00:04:50 Zionist youth movement

00:10:57 Deportation/selection

00:17:26 Daily life and survival in the Buna/Monowitz concentration camp

00:35:47 Death marches/liberation

00:46:45 Postwar period

“[I] stood in front of Mother and asked, ‘Now tell me: Why are they saying I’m different from everybody I’ve been playing with until today?’ She tried to explain it to me. In the end, we both were bawling. We didn’t understand it. And if you want the honest truth: to this day, I still don’t.”[1]

 

Erich Kary was born in Angerburg, East Prussia, on November 28, 1924. He came from a very low-income background. His father, Sigmund Kary, made the rounds of the villages and bought rags, iron, and paper for resale as “raw products.” Erich, still a child, worked as a shoemaker’s helper to supplement the family’s income. His brother Alfred, four years older, managed to emigrate to Israel through the Hachsharah program in 1938, and there he changed his name to Tuvia. Their father went to England in 1938; their mother, Klara Kary (née Schaul), was supposed to follow, but leaving Germany soon became impossible. In November 1939, she sent Erich to the Hachsharah camp at Winkel near Berlin, and from there he went to Hachsharah’s Ahrensdorf camp in 1940.

 

When Hachscharah was banned in 1941, Erich Kary had to leave Ahrensdorf, and he was sent to the Neuendorf labor camp to do forced labor. In March 1943, the Gestapo took him to the transit camp on Grosse Hamburger Strasse in Berlin, along with his mother, who in the meantime had also been taken to Neuendorf for forced labor. On April 19, 1943, they were deported to Auschwitz, where the SS sent Erich’s mother to be killed in the gas chambers at Birkenau. Erich, selected as a forced laborer for I.G. Farben, was placed in the Buna/Monowitz concentration camp. He had to work in the cable-laying detachment, in a warehouse, and finally as a mechanic. He became foreman of mechanics’ detachment no. 80. On January 18, 1945, the SS forced Erich Kary and thousands of other prisoners to go on the death march to Gleiwitz. He was transported again, to the Mittelbau-Dora concentration camp, for more forced labor.

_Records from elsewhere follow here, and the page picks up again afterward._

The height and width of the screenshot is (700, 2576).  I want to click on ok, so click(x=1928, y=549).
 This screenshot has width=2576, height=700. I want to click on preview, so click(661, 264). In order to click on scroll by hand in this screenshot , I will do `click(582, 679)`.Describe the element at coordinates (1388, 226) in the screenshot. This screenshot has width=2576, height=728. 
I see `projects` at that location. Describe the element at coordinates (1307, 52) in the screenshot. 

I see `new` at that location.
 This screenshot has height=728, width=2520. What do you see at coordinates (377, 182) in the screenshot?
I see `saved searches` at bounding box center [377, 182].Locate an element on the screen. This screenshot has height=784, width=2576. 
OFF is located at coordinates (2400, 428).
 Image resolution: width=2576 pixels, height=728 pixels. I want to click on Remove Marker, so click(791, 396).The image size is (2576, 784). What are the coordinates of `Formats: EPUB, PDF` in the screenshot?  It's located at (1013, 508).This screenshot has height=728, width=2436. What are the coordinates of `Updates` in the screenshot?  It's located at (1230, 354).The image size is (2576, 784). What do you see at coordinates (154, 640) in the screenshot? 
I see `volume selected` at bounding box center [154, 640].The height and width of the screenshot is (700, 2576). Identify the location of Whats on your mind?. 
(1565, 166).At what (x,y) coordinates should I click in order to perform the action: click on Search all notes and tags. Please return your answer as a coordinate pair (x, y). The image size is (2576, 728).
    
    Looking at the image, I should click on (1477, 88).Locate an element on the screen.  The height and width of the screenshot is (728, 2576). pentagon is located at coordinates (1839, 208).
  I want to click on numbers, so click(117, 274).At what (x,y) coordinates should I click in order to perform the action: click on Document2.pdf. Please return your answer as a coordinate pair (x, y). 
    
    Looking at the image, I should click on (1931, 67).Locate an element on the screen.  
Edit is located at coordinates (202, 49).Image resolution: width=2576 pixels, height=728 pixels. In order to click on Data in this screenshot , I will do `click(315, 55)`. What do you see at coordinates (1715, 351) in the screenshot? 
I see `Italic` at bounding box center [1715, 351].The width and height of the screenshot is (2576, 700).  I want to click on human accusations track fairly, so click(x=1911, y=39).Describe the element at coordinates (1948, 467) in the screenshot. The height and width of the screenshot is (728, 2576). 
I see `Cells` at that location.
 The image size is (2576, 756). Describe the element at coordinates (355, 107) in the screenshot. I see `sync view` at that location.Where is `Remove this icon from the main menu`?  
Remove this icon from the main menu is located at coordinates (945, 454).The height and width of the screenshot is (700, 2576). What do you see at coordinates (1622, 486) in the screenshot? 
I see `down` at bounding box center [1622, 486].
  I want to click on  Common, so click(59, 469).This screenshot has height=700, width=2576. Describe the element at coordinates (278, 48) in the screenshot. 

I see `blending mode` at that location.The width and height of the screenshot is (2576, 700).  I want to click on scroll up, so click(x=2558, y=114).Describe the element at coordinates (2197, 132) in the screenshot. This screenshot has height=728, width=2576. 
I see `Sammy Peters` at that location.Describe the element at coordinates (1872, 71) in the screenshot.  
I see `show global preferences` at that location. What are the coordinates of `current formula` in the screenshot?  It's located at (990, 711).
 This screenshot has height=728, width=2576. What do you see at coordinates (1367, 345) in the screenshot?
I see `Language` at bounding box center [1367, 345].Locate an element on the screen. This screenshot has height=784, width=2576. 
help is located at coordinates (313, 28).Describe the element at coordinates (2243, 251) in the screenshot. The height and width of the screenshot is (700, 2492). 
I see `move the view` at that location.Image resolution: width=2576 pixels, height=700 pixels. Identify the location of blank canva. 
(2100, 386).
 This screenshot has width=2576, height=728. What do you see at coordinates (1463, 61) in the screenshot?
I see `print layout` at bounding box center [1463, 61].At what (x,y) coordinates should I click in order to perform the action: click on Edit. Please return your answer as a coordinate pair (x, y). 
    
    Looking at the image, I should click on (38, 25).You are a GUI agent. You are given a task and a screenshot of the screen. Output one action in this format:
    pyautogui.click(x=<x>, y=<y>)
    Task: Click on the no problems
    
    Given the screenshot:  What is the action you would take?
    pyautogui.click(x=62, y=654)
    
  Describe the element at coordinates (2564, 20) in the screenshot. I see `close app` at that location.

In April 1945, the SS forced the prisoners to leave Mittelbau-Dora again and march to the Wöbbelin concentration camp in Mecklenburg, passing through Osterode and Ravensbrück along the way. The SS left the camp on May 2, 1945, and only a few hours later the U.S. Army reached Wöbbelin and began helping the liberated prisoners.

 

With three friends, Erich Kary went to the nearby town of Ludwigslust, where they stayed with the parents of a former Monowitz inmate, Eduard Besch. In the neighboring town of Techentin, he met Ruth Qaiser in the home of a farmer; they married, settled down in Ludwigslust, and had a son and a daughter. Erich Kary began working for a privately owned grocery wholesaling firm, which became a state-owned enterprise several years later. There Erich Kary attained the position of plant section manager. Erich Kary continues to serve on a volunteer basis as a contemporary witness at the monument and memorial site in Wöbbelin, a former subcamp of the Neuengamme concentration camp.

(MN; transl. KL)

 



Source

Erich Kary, oral history interview [Ger.], August 17, 2007. Archive of the Fritz Bauer Institute, Norbert Wollheim Memorial.

[1] Erich Kary, oral history interview [Ger.], August 17, 2007. Archive of the Fritz Bauer Institute, Norbert Wollheim Memorial.